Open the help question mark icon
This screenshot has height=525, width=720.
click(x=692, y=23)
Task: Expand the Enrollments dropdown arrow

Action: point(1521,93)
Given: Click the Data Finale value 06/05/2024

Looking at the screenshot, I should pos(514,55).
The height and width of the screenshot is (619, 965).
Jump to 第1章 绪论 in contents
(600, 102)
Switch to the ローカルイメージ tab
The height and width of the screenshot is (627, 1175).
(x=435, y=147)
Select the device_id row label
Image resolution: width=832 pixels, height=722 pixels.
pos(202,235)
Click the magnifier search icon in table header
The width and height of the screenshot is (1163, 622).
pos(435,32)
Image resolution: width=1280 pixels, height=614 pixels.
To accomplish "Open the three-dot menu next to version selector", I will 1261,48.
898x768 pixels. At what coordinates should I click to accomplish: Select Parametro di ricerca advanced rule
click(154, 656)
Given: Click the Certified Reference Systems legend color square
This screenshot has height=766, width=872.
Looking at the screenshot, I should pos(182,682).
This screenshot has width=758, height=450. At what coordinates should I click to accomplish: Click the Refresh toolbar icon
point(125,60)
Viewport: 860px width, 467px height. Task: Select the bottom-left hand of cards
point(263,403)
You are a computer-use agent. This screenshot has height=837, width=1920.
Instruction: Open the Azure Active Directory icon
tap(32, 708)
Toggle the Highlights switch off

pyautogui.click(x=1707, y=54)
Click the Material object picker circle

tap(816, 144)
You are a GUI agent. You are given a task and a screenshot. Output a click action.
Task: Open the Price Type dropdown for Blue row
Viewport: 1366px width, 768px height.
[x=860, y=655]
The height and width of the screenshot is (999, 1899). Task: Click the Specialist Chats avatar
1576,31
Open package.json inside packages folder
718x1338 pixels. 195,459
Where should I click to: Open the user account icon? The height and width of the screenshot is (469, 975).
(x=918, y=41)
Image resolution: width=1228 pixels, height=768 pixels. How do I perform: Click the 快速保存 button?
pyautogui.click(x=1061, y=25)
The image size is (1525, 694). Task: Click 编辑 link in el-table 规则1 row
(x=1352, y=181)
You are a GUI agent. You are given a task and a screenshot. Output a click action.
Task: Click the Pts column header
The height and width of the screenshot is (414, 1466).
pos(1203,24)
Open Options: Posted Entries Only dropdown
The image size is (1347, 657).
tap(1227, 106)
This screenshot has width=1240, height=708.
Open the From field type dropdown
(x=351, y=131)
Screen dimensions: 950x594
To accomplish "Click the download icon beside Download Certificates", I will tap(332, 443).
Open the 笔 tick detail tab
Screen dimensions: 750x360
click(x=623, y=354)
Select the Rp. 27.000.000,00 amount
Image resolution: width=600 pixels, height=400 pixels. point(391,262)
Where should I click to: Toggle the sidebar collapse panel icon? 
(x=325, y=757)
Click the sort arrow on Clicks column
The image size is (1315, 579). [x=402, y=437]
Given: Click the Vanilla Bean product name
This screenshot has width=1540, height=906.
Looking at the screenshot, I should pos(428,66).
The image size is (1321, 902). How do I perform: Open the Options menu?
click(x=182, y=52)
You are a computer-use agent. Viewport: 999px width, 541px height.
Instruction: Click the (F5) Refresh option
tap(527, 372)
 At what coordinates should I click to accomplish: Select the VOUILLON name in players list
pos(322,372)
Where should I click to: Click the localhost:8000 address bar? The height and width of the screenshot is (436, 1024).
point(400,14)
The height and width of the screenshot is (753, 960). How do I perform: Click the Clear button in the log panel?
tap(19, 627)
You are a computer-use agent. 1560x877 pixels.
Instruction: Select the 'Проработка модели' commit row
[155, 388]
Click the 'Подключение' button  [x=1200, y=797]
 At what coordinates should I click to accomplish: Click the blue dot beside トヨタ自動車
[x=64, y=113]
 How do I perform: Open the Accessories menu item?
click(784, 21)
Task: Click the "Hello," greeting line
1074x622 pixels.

==============================

Work to be completed: Could you give the data again, word for word?

Task result:
Open the help question mark icon
This screenshot has height=525, width=720.
click(x=692, y=23)
Task: Expand the Enrollments dropdown arrow

Action: point(1521,93)
Given: Click the Data Finale value 06/05/2024

Looking at the screenshot, I should pos(514,55).
The height and width of the screenshot is (619, 965).
Jump to 第1章 绪论 in contents
(600, 102)
Switch to the ローカルイメージ tab
The height and width of the screenshot is (627, 1175).
(x=435, y=147)
Select the device_id row label
Image resolution: width=832 pixels, height=722 pixels.
pos(202,235)
Click the magnifier search icon in table header
The width and height of the screenshot is (1163, 622).
pos(435,32)
Image resolution: width=1280 pixels, height=614 pixels.
To accomplish "Open the three-dot menu next to version selector", I will 1261,48.
898x768 pixels. At what coordinates should I click to accomplish: Select Parametro di ricerca advanced rule
click(154, 656)
Given: Click the Certified Reference Systems legend color square
This screenshot has height=766, width=872.
Looking at the screenshot, I should pos(182,682).
This screenshot has width=758, height=450. At what coordinates should I click to accomplish: Click the Refresh toolbar icon
point(125,60)
Viewport: 860px width, 467px height. Task: Select the bottom-left hand of cards
point(263,403)
You are a computer-use agent. This screenshot has height=837, width=1920.
Instruction: Open the Azure Active Directory icon
tap(32, 708)
Toggle the Highlights switch off

pyautogui.click(x=1707, y=54)
Click the Material object picker circle

tap(816, 144)
You are a GUI agent. You are given a task and a screenshot. Output a click action.
Task: Open the Price Type dropdown for Blue row
Viewport: 1366px width, 768px height.
[x=860, y=655]
The height and width of the screenshot is (999, 1899). Task: Click the Specialist Chats avatar
1576,31
Open package.json inside packages folder
718x1338 pixels. 195,459
Where should I click to: Open the user account icon? The height and width of the screenshot is (469, 975).
(x=918, y=41)
Image resolution: width=1228 pixels, height=768 pixels. How do I perform: Click the 快速保存 button?
pyautogui.click(x=1061, y=25)
The image size is (1525, 694). Task: Click 编辑 link in el-table 规则1 row
(x=1352, y=181)
You are a GUI agent. You are given a task and a screenshot. Output a click action.
Task: Click the Pts column header
The height and width of the screenshot is (414, 1466).
pos(1203,24)
Open Options: Posted Entries Only dropdown
The image size is (1347, 657).
tap(1227, 106)
This screenshot has width=1240, height=708.
Open the From field type dropdown
(x=351, y=131)
Screen dimensions: 950x594
To accomplish "Click the download icon beside Download Certificates", I will tap(332, 443).
Open the 笔 tick detail tab
Screen dimensions: 750x360
click(x=623, y=354)
Select the Rp. 27.000.000,00 amount
Image resolution: width=600 pixels, height=400 pixels. point(391,262)
Where should I click to: Toggle the sidebar collapse panel icon? 
(x=325, y=757)
Click the sort arrow on Clicks column
The image size is (1315, 579). [x=402, y=437]
Given: Click the Vanilla Bean product name
This screenshot has width=1540, height=906.
Looking at the screenshot, I should pos(428,66).
The image size is (1321, 902). How do I perform: Open the Options menu?
click(x=182, y=52)
You are a computer-use agent. Viewport: 999px width, 541px height.
Instruction: Click the (F5) Refresh option
tap(527, 372)
 At what coordinates should I click to accomplish: Select the VOUILLON name in players list
pos(322,372)
Where should I click to: Click the localhost:8000 address bar? The height and width of the screenshot is (436, 1024).
point(400,14)
The height and width of the screenshot is (753, 960). How do I perform: Click the Clear button in the log panel?
tap(19, 627)
You are a computer-use agent. 1560x877 pixels.
Instruction: Select the 'Проработка модели' commit row
[155, 388]
Click the 'Подключение' button  [x=1200, y=797]
 At what coordinates should I click to accomplish: Click the blue dot beside トヨタ自動車
[x=64, y=113]
 How do I perform: Open the Accessories menu item?
click(784, 21)
Task: Click the "Hello," greeting line
1074x622 pixels.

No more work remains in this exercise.